(DIRECTIONS):
Wherever the word "question" appears in a line of the records, copy that line.

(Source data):
"""

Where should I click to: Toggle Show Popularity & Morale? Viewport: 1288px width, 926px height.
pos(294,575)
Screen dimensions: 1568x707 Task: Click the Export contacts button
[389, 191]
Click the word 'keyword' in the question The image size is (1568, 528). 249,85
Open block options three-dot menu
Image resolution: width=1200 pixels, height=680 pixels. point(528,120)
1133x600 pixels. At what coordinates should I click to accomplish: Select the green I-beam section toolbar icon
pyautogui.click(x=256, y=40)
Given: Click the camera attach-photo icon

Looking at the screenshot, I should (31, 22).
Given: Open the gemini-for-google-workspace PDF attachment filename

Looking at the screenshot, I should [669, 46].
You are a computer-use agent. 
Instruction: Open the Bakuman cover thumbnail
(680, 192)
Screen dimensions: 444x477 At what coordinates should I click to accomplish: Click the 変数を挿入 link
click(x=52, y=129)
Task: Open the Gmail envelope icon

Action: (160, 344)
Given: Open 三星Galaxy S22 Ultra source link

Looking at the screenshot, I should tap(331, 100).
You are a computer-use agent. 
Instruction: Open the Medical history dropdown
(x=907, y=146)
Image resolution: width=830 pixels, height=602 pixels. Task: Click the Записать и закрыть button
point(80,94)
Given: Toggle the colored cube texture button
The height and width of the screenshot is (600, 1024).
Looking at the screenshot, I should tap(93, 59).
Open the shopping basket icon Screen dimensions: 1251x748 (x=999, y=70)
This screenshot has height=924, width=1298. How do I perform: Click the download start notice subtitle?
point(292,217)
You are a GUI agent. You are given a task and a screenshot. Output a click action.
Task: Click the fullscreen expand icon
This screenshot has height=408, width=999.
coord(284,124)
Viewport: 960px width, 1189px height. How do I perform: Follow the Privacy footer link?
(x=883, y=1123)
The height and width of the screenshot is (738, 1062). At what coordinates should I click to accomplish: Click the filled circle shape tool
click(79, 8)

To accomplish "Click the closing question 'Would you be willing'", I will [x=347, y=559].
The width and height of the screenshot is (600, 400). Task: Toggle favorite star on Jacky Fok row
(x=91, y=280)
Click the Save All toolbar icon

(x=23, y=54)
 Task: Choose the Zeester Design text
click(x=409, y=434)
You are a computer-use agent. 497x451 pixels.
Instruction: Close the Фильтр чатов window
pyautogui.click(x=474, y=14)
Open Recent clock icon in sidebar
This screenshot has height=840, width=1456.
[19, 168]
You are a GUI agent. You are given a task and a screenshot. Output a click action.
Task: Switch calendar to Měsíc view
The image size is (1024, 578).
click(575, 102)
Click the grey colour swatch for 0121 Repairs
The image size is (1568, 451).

"""

(YOUR RESPONSE):
Click the word 'keyword' in the question The image size is (1568, 528). 249,85
To accomplish "Click the closing question 'Would you be willing'", I will [x=347, y=559].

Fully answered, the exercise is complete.